§ **WORK TASK 1**: In the account of Mr. Jemison's light duty requests, on what date did Ms. Anderson's letter tell him to report back to work?
§ **WORK TASK 2**: Transcribe the stretch of the Jemison light duty account from "On June 5, 2012, Dr." through "that eight-hour workday.".

As of May 8, 2012, Mr. Jemison had not received a response regarding his light duty request. He therefore contacted his union representative. His union representative spoke with Ms. Anderson who informed the union representative that Mr. Jemison's request for light duty work had been disapproved. His request was denied because of his restriction from standard mail. Ms. Moore claims that "[a]ll postal employees... are required to work with standard mail" and that there were not "any vacant funded Postal Service positions where Jemison could have avoided working with standard mail in accordance with his medical restrictions." Moore Decl. ¶¶ 4-5.[3] Mr. Jemison filed a union grievance due to his light duty request being denied.

On May 7, 2012, Ms. Hilliard sent Mr. Jemison a second "Absence From Duty" letter, informing him that he had been absent from work since February 2, 2012, and had failed to contact his supervisor since April 24, 2012. Mr. Jemison responded on May 11, 2012, notifying Ms. Hilliard that he requested to be assigned to light duty but that he had not received any information regarding why his request was denied. He informed her that once he received that information, he would consult with Dr. Midla to provide further information, but that his intent was to maintain his employment.

On May 16, 2012, Mr. Jemison received a letter from Ms. Anderson informing him to report back to work on May 21, 2012, to discuss the availability of work that the USPS had for him. It also informed him to bring an updated "Light Duty Request Form, " completed by his physician. Mr. Jemison attended the meeting but did not bring any updated medical information with him because he could not secure an appointment with Dr. Midla in that short amount of time. After the meeting, Ms. Anderson informed Mr. Jemison that there was no need to continue to call in to report his absences; rather, she would manually enter them in.

On June 5, 2012, Dr. Midla clarified in a letter that the previous light duty request form he completed was based on an eight-hour workday. Apparently, Ms. Moore misunderstood Dr. Midla's restrictions, interpreting them to mean that Mr. Jemison was only able to work five hours a day. Dr. Midla clarified that Mr. Jemison was able to work a full eight-hour workday, but could only perform certain movements for five hours out of that eight-hour workday.

On June 23, 2012, Mr. Jemison submitted a second "Light Duty Request Form." Dr. Midla completed part of the form once again, indicating that light duty was recommended for thirty days with the following restrictions: lifting/carrying 21-30 pounds; sitting, standing, and stretching for eight hours; walking, bending, twisting, and climbing for five hours; and working standard mail in increments of two hours. Dr. Midla noted, again, that the restrictions were not permanent. Mr. Jemison gave this form to his union representative who gave it to Ms. Hilliard. Mr. Jemison called Ms. Hilliard who informed him that she forwarded the request to Ms. Moore.

§ **SUPPLIED INFORMATION**:
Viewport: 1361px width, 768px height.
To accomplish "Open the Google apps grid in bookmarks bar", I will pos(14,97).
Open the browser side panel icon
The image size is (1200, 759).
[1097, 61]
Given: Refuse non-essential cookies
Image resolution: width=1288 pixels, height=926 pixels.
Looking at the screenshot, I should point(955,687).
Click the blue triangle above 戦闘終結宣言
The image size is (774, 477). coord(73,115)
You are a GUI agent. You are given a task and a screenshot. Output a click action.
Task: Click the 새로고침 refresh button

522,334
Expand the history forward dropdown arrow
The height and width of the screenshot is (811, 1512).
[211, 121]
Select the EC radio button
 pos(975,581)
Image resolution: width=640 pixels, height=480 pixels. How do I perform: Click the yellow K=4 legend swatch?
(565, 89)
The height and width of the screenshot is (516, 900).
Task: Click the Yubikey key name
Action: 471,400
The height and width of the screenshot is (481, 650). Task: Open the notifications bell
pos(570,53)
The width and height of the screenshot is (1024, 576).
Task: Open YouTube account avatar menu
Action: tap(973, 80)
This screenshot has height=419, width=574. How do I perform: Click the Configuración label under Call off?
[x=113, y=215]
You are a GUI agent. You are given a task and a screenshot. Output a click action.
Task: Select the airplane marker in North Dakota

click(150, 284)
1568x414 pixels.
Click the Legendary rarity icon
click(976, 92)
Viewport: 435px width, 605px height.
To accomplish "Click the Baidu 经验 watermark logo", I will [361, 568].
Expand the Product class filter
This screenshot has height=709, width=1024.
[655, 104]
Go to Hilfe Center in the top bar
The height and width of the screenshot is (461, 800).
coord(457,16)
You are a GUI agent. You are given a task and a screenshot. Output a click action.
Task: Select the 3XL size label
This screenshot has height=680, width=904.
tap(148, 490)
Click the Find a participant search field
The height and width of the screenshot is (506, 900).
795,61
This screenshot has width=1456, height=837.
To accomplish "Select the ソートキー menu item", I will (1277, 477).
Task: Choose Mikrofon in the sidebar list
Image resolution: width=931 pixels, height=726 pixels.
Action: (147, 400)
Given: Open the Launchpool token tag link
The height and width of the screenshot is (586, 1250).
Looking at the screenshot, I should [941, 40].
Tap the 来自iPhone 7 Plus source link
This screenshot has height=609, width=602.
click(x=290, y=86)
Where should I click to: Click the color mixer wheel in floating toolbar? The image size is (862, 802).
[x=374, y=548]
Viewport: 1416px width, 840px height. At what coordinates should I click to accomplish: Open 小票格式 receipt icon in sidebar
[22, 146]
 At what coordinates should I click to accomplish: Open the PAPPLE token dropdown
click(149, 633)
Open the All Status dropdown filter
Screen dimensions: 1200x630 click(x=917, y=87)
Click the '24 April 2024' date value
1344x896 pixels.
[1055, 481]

§ **ANSWER BOX 1**: May 21, 2012

§ **ANSWER BOX 2**:
On June 5, 2012, Dr. Midla clarified in a letter that the previous light duty request form he completed was based on an eight-hour workday. Apparently, Ms. Moore misunderstood Dr. Midla's restrictions, interpreting them to mean that Mr. Jemison was only able to work five hours a day. Dr. Midla clarified that Mr. Jemison was able to work a full eight-hour workday, but could only perform certain movements for five hours out of that eight-hour workday.